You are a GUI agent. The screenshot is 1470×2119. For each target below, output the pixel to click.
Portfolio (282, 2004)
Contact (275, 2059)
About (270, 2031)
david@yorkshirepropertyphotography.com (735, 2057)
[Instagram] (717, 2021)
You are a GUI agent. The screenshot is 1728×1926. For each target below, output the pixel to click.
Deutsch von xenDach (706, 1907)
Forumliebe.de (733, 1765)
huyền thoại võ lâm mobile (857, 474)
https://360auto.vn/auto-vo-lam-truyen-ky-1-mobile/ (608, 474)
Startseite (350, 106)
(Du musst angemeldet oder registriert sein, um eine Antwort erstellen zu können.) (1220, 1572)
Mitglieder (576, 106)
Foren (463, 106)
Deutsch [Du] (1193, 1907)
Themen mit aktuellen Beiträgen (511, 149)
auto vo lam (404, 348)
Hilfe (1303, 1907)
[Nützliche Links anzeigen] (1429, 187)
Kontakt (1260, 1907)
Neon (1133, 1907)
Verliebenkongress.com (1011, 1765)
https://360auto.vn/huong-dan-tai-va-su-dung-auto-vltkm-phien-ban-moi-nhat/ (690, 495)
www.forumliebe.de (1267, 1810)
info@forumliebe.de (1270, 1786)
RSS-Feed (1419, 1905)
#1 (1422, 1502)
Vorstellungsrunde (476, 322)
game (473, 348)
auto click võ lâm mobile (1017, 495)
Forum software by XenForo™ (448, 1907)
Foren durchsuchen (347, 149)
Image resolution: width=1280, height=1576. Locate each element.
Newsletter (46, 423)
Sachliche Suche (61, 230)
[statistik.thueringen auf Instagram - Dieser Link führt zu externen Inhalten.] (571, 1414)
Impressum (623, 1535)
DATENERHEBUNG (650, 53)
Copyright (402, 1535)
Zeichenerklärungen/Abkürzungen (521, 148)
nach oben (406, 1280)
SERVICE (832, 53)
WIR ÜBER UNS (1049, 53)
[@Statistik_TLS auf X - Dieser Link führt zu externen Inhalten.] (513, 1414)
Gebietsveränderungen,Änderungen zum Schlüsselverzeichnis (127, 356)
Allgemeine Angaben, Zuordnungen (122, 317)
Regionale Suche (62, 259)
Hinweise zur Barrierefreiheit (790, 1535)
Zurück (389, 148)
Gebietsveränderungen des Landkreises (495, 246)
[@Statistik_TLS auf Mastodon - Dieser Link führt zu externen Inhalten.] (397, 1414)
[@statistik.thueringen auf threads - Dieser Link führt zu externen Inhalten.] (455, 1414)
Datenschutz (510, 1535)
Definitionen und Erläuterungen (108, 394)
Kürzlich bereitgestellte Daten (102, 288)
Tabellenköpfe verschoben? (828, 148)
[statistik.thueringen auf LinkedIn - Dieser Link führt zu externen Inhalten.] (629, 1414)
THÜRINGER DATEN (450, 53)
◆ ◆ ◆
Only the lines containing the word "mobile" should be returned from the data above.

Answer to this task →
huyền thoại võ lâm mobile (857, 474)
https://360auto.vn/auto-vo-lam-truyen-ky-1-mobile/ (608, 474)
auto click võ lâm mobile (1017, 495)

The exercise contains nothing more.